Alien Vue to Add Android Apps, Shared Social Viewing to Cable
Seems like we catch up with Android services provider Myriad at every tech show, and every time the company has a never-before-seen service based on Google’s open-source software.
This time, the Myriad team shared developments to bring Android apps and special social networking services to your living room television screen. The service is called AlienVue, and though it’s not up and running on any cable provider’s set-top boxes just yet, Myriad says it has an announcement dropping later this year.
Here’s how AlienVue works: Using software the company once developed to help bring Android apps to non-Android devices (remember how the BlackBerry Playbook once supported Android apps?), Alien Vue creates a software layer on set-top boxes that can support the green robot’s apps.
Last week Myriad launched a partnership with Broadcomm, a cable box-maker, that allows for Alien Vue to be pre-installed on set-top systems. The software supports the installation, activation and display of Android apps on television screens.
And there’s a component that ties into the second-screen movement as well. Operating under the assumption that no one wants to play "Angry Birds" with their television remote, Myriad designed Alien Vue to be controlled via an interface on a nearby tablet. The touch screen of the tablet serves as the control palette for the television screens, making navigation a much easier--and comfortable--process.
With a Broadcomm cable box handy, Myriad demoed the social potential of Alien Vue for us. Depending on how cable providers want the experience to look and feel, Alien Vue can be used to either cull existing social networks like Facebook and Twiiter to pull all your friends and build a massive network of faraway viewing buddies, or the service can create a unique social network where users can select friends and invite them into viewing parties through a custom-built social interface.
The service can also be used GetGlue-style, where friends’ real-time comments are overlaid on television content.
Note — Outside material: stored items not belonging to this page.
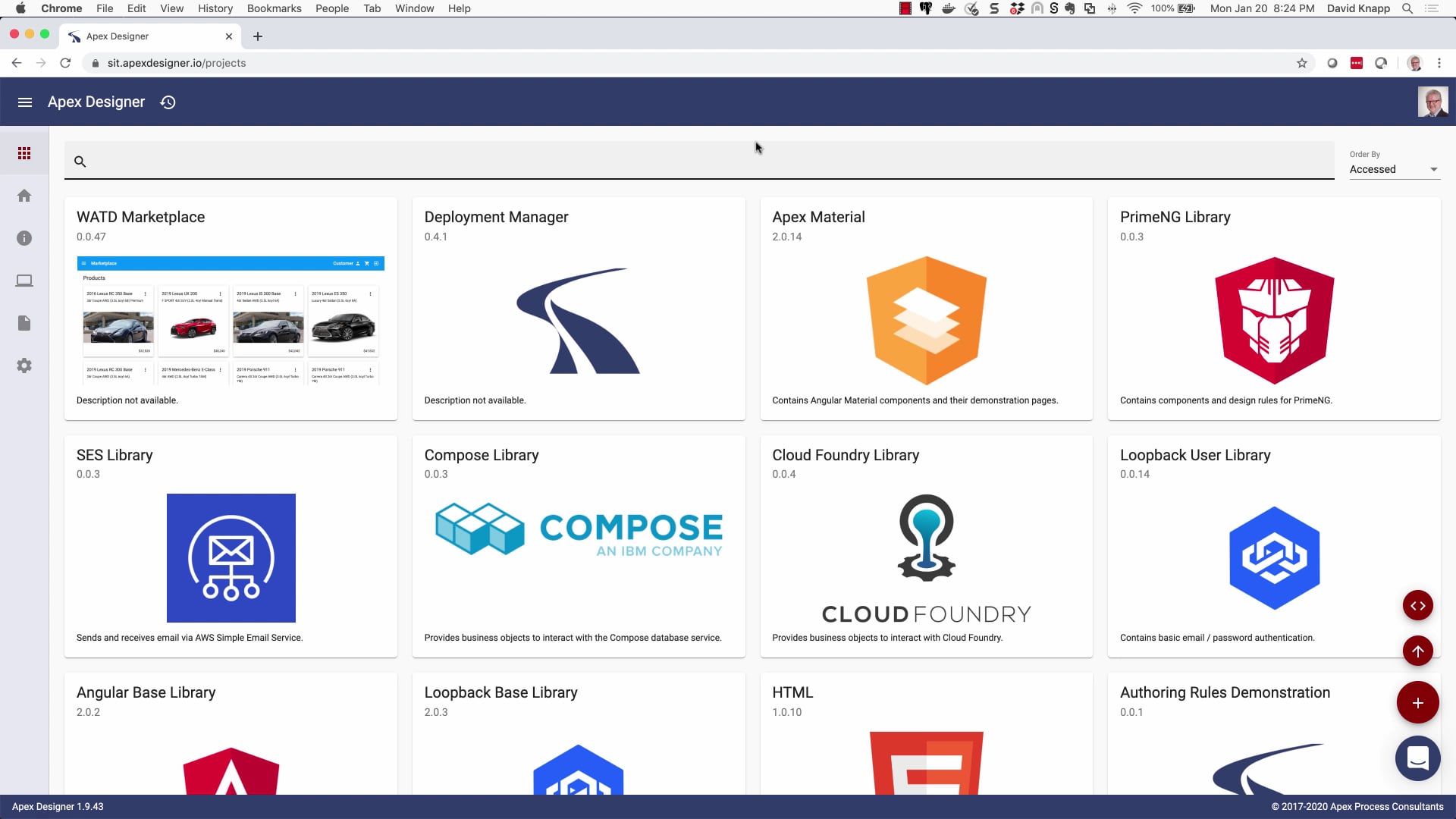This screenshot has width=1456, height=819.
Task: Click the laptop icon in left sidebar
Action: [24, 280]
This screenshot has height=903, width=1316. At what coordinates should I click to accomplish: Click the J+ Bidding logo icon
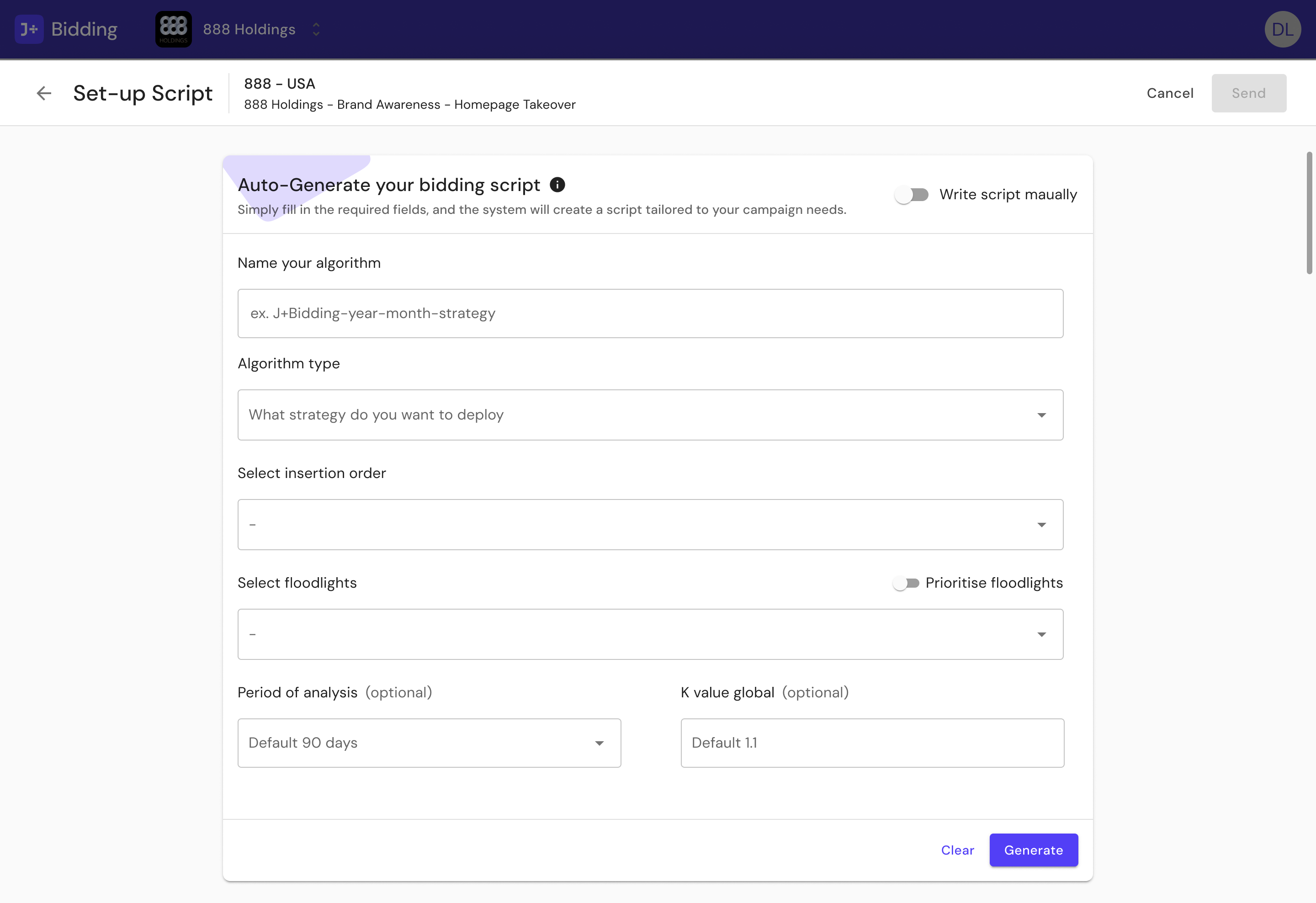(x=29, y=29)
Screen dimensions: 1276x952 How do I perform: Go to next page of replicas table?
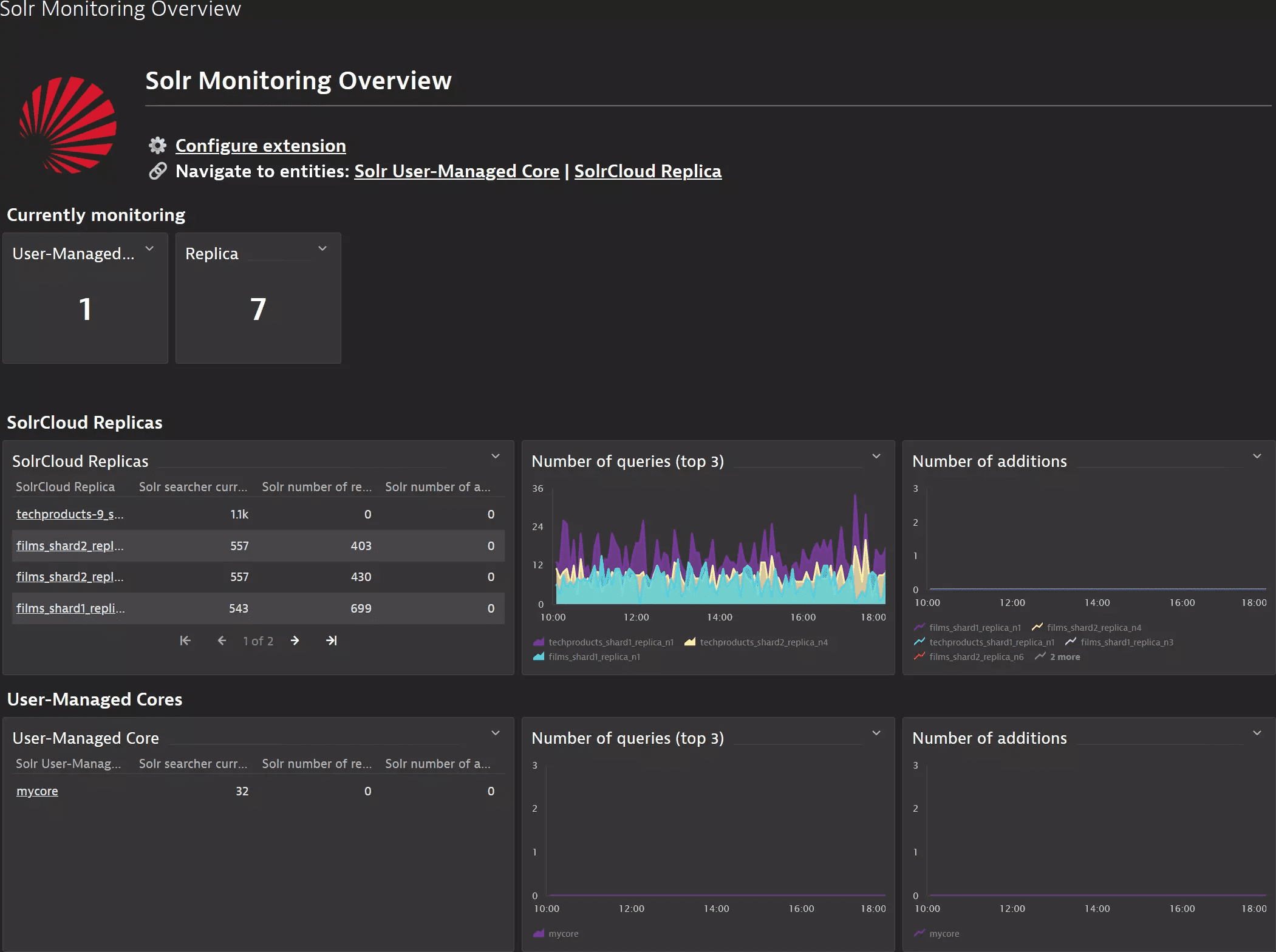(295, 641)
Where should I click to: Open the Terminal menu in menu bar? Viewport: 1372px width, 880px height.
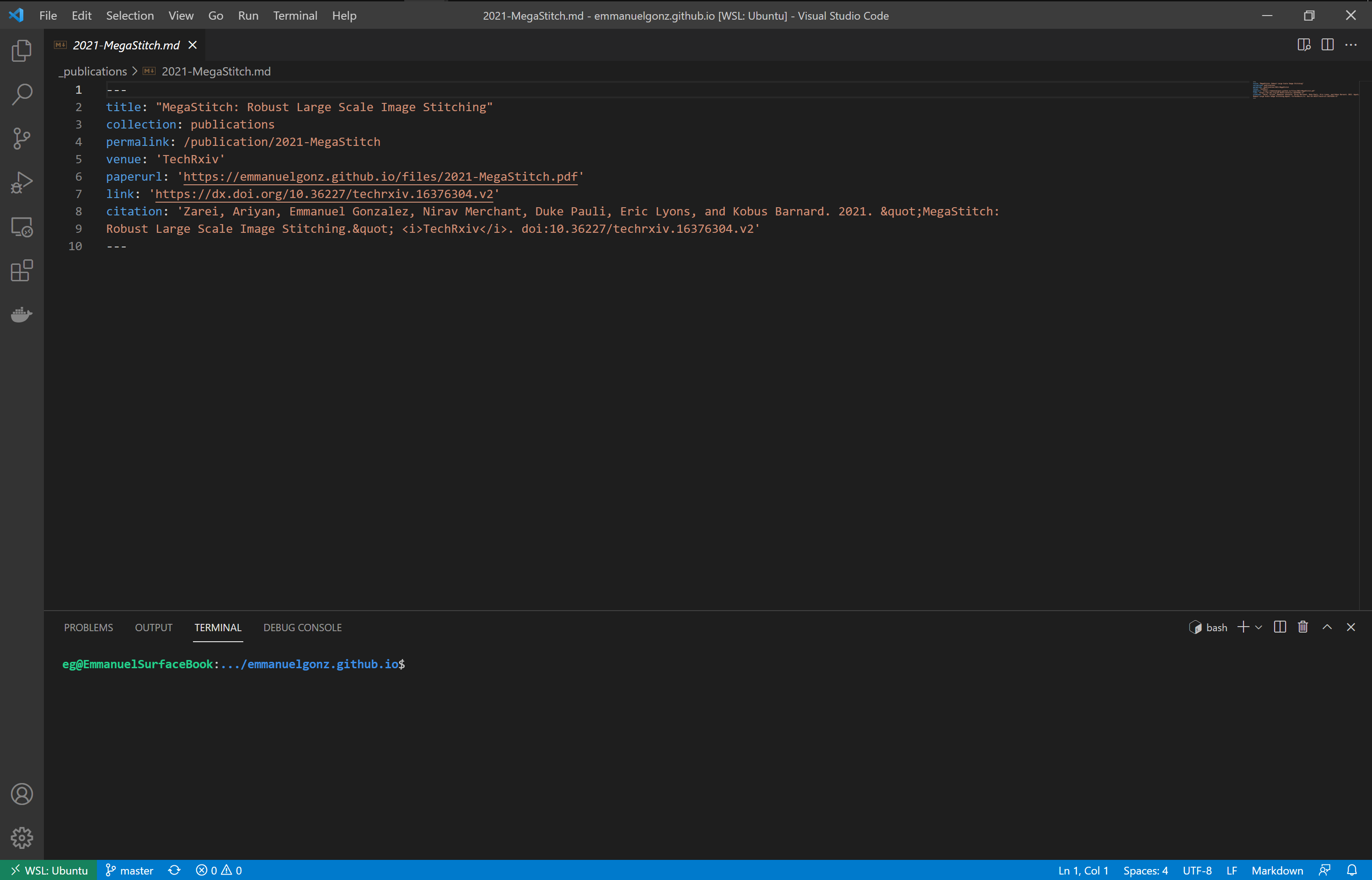tap(295, 16)
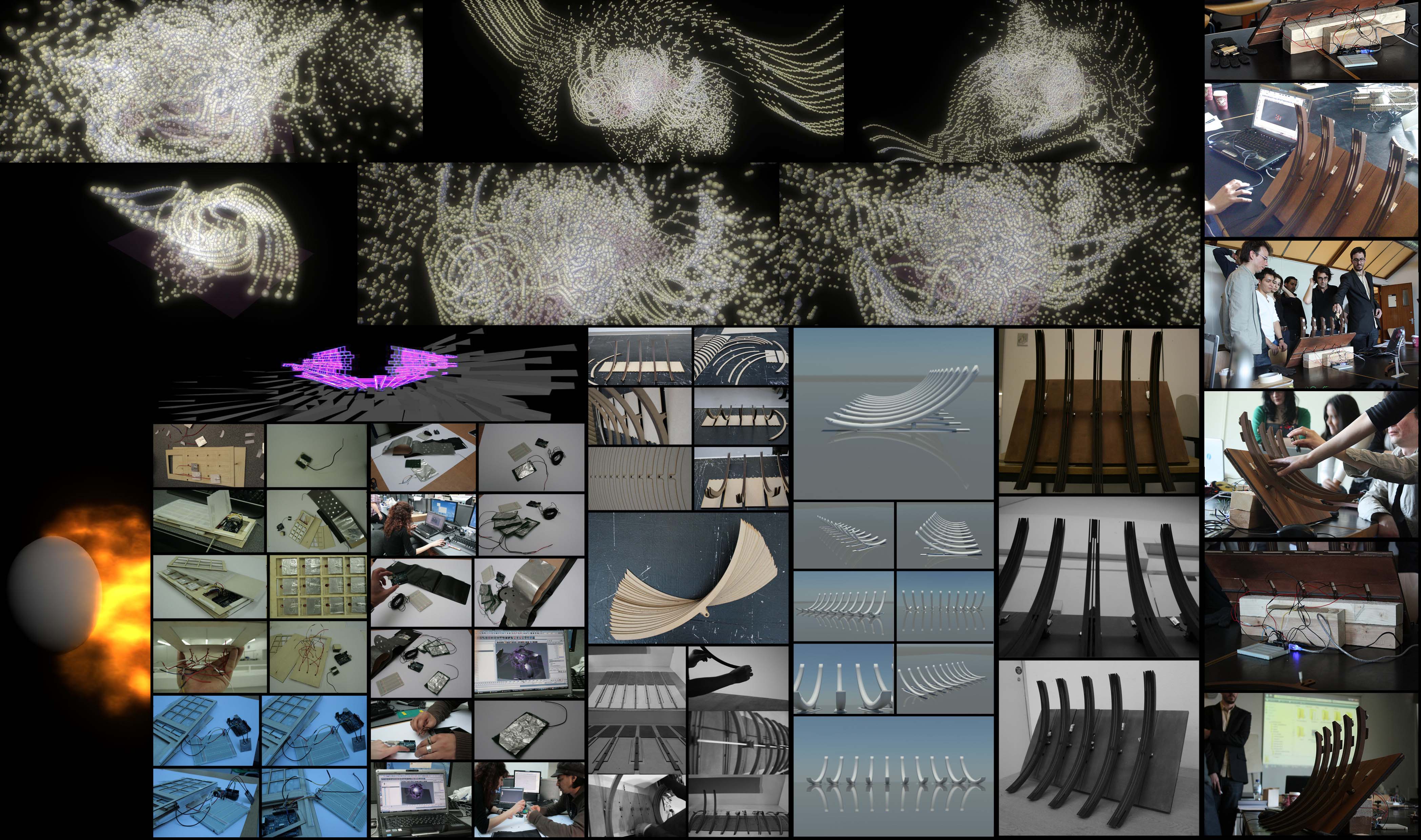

At the same time, the entire conversation could be aggregated in a shared chat-room on the tablet in the watcher’s hand.
Myriad is just scratching the surface of what its Alien Vue software can offer consumers. There’s also a wealth of opportunity in navigating TV schedules and program details and creating social groups around particular television shows or sports events.
When will we get our first glimpse into the possible future of Alien Vue? Like we said, look for an announcement with one of the top three cable providers in the U.S.--and another in Japan--in the second half of this year.